=== Task description ===
Set out the stretch of material from the line containing "You are a computer-use agent." through the line containing "[x=275, y=273]" as a Markdown table with the columns Row and Line, numbering each row and skipping blank lines. Leave the pictures out of the table.

=== The data ===
☆ ☆ ☆
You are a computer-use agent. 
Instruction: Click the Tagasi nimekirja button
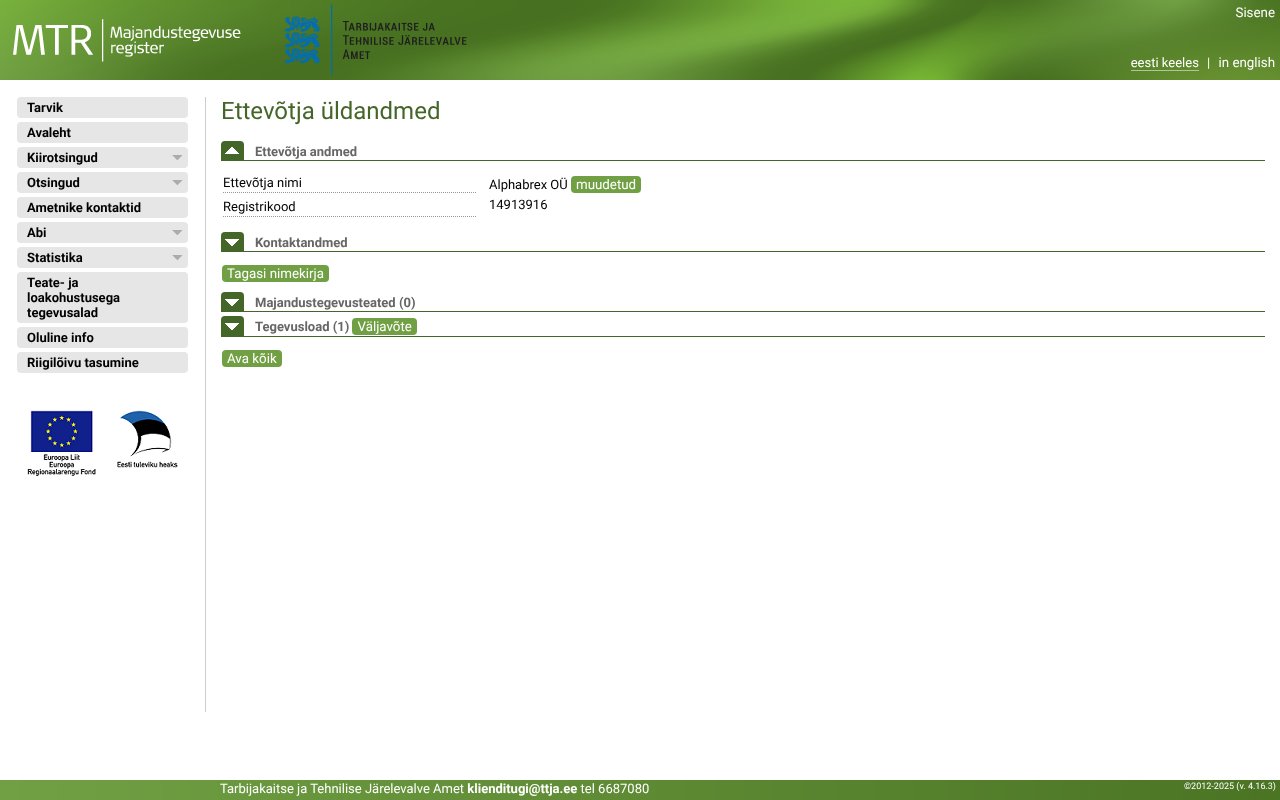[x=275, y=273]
☆ ☆ ☆
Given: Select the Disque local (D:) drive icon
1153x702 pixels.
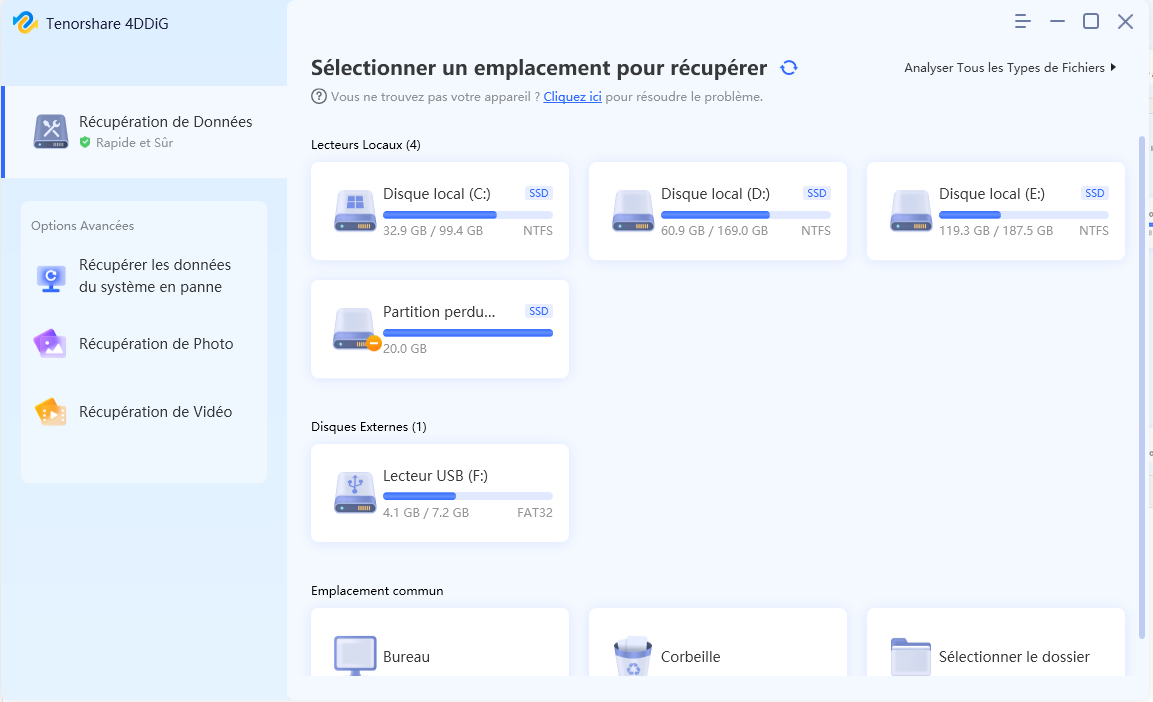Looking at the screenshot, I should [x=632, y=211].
☆ ☆ ☆
=== Solution ===
| Row | Line |
|---|---|
| 1 | You are a computer-use agent.  |
| 2 | Instruction: Click the Tagasi nimekirja button |
| 3 | [x=275, y=273] |